Citizen Jane – the Battle for the City Matt Tyrnauer (USA 2017)

Viewed: ICA Cinema London
15 May 2017.

and what about today!

It is interesting to compare Matt Tyrenauer’s ‘Citizen Jane’ with Raoul Peck’s ‘I am not your negro’. Peck’s movie had the singular virtue of being written by its subject James Baldwin. James Baldwin’s words still have a pointed relevance to race relations in the USA today. Peck uses the urgency of Baldwin’s text to fashion a film documenting the situation of Black people, using images drawn both from the past and the present day, to show that little has changed. Peck’s film takes up Baldwin’s analysis and shows its contemporary relevance for an America psyche still marked by an imbued sense of white racial superiority. This is today; welcome to the USA, says Peck. Says Baldwin.

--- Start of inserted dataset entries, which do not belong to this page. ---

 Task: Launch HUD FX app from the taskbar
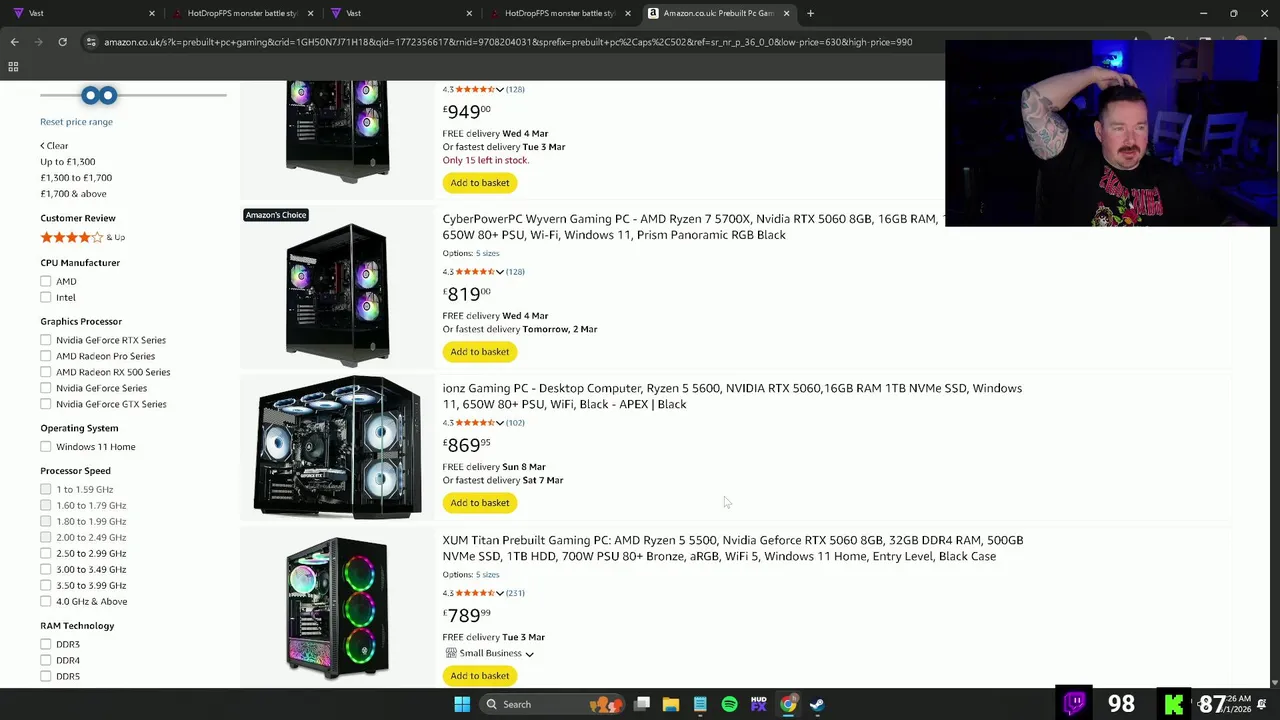click(758, 704)
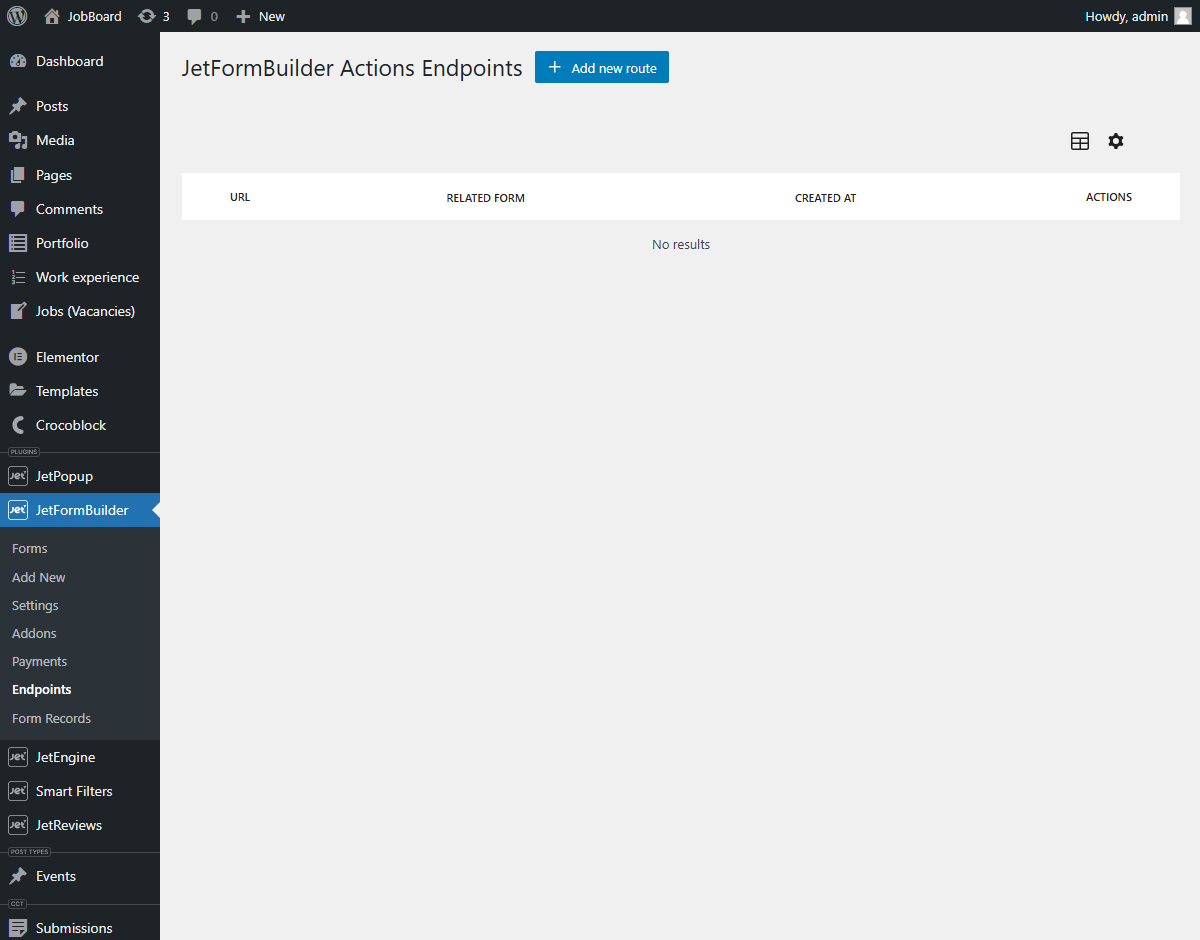Viewport: 1200px width, 940px height.
Task: Open the Howdy, admin account link
Action: [x=1126, y=16]
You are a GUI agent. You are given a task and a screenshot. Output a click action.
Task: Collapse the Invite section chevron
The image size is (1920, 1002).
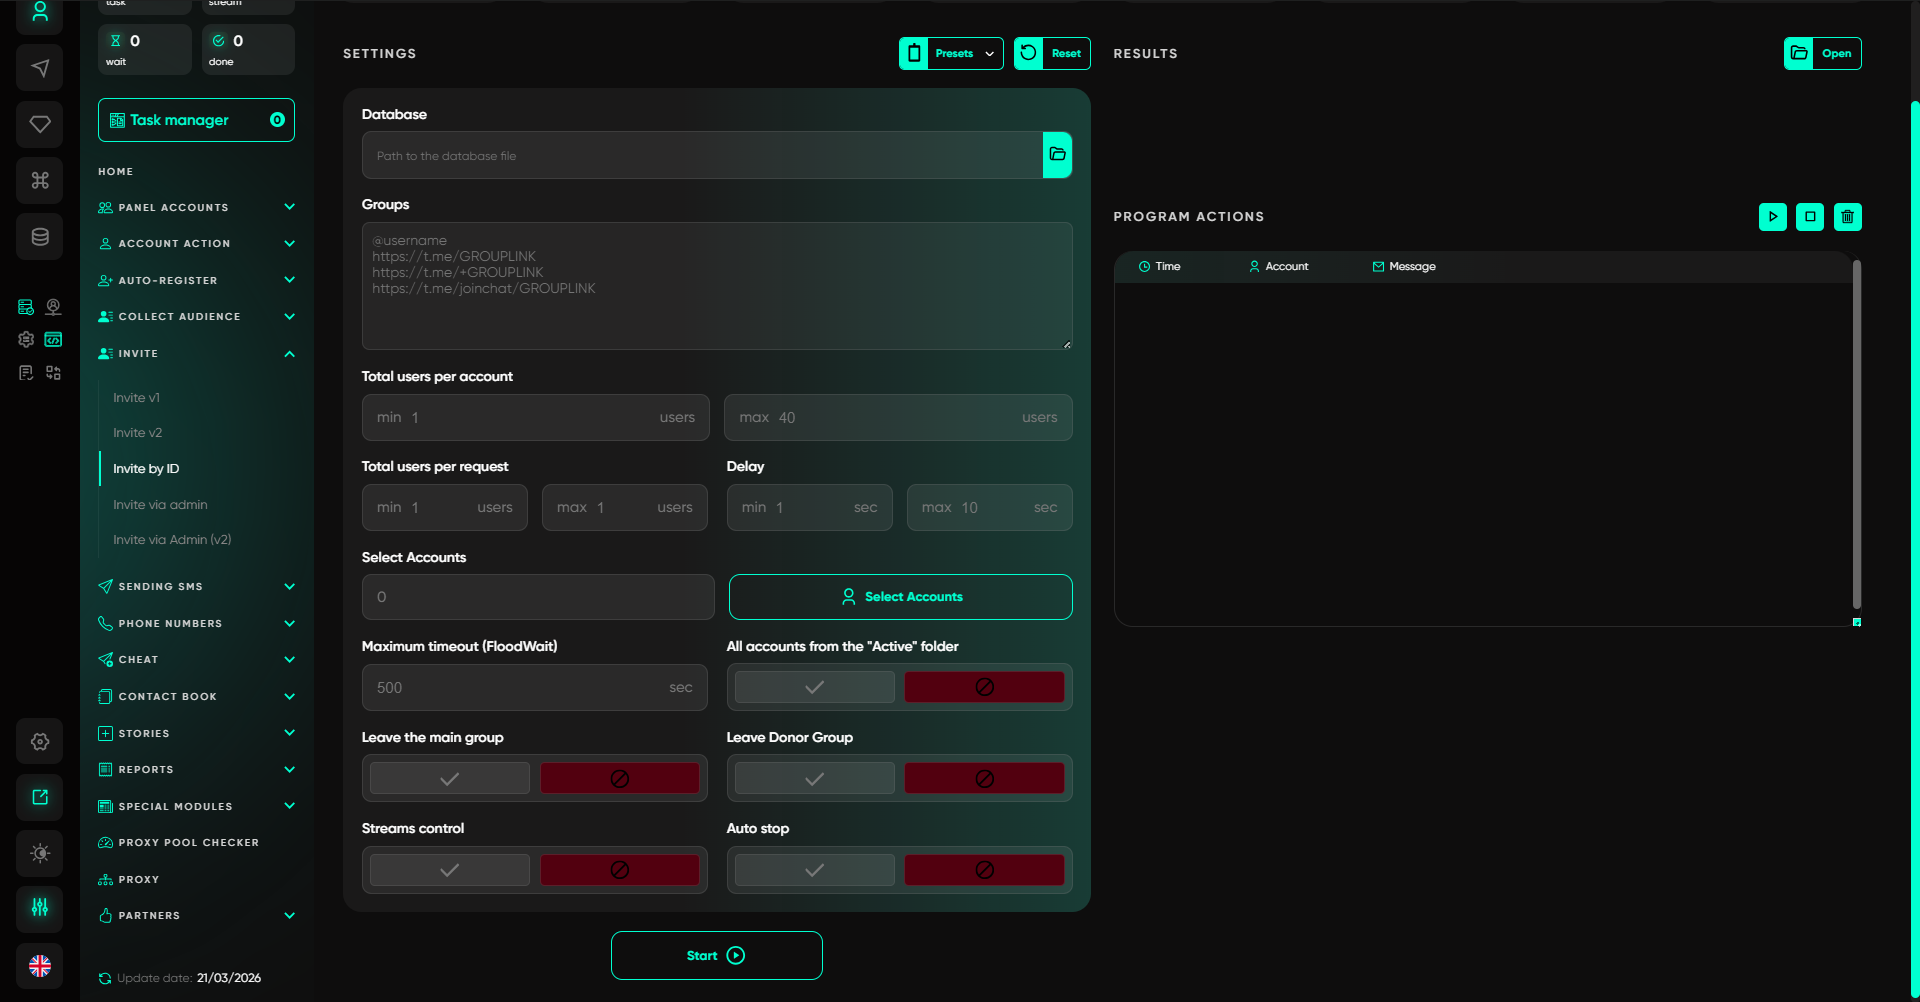point(289,354)
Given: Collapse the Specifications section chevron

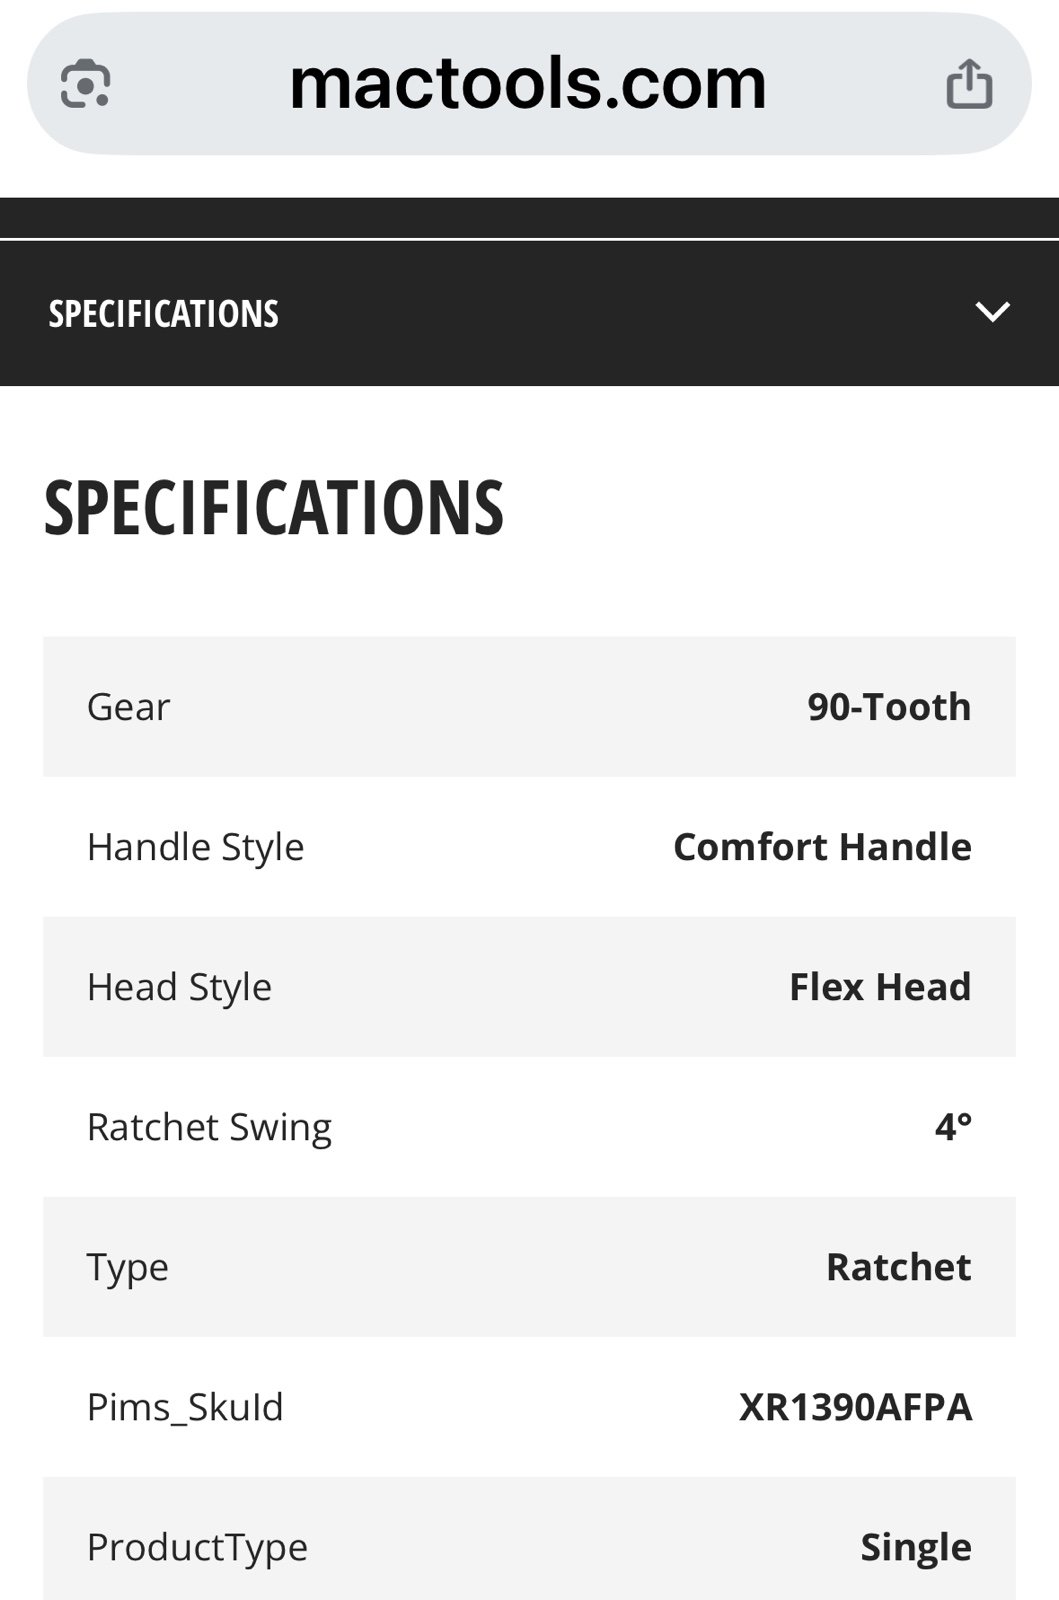Looking at the screenshot, I should [992, 312].
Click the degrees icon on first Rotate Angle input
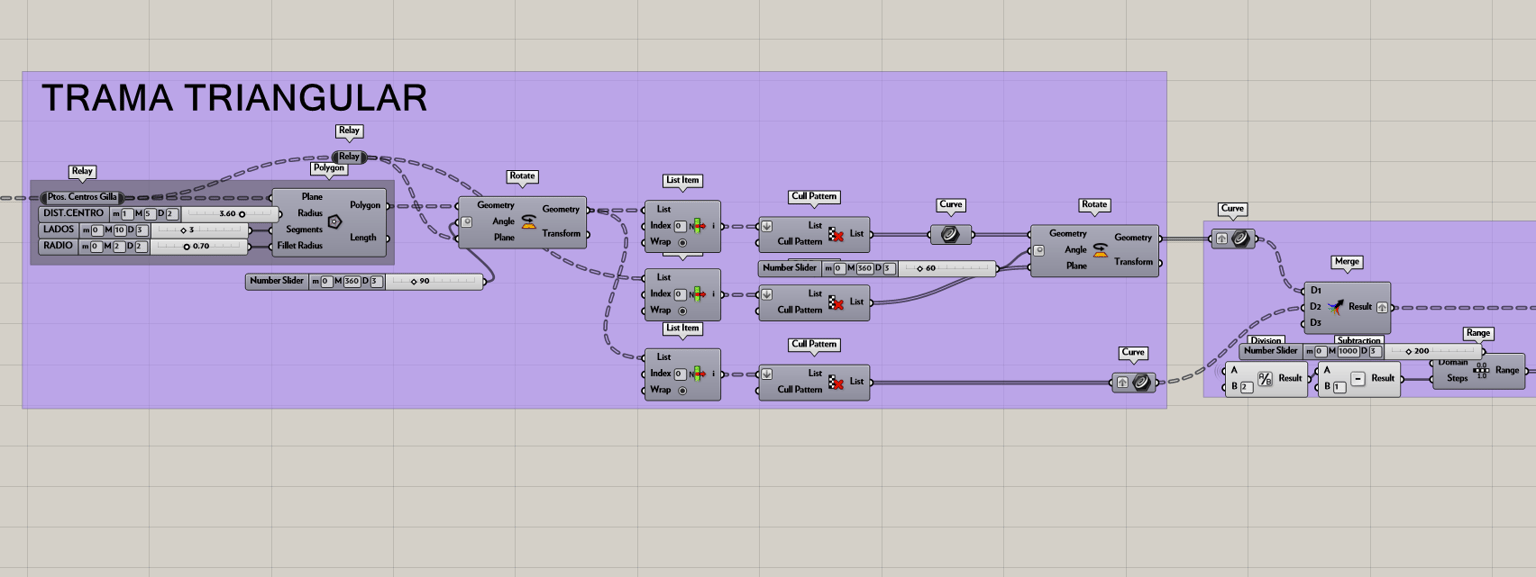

Like Peck’s film, Tyrnauer’s ‘Citizen Jane’ (CJ) has at its centre of gravity a voice that rings out as clear perceptive true and uncompromising. The voice of Jane Jacobs. The difference between the films lies in their truth content. ‘I am not your negro’ has as its truth content Peck’s proposition that Baldwin is relevant now because the fight against white supremacy continues. Baldwin is, in this respect, but one powerful fighter in a long line of warriors taking up the struggle for Black respect. The truth content is the continuity of the fight.

By way of contrast, Tyrnauer’s truth content centres not so much about a proposition, but rather about the person of Jane Jacobs, locating her and her battle exclusively in the 1960’s and 1970’s. ‘Citizen Jane’ is locked in a time bubble.

CJ is pitched as a battle between Jane and Robert Moses who was planning supremo of New York City for some 40 years. Moses was an insensitive arrogant power broker who out manoeuvred and crushed opposition to his gargantuan urban planning schemes. Moses’ planned improvements were often, but not always, justified in terms of facilitating greater ease of road transport. They ended up smashing the very fabric of the city. They threatened to destroy the city as a place for life itself, its natural capacity to mediate complex and rewarding human interaction. Often Moses’ policies also had the effect, never stated but which may have been intended, of decanting the poor out of high value locations, in particular Manhattan, making it a better safer place for the rich. For poor, read ‘Black’ or ‘Hispanic’.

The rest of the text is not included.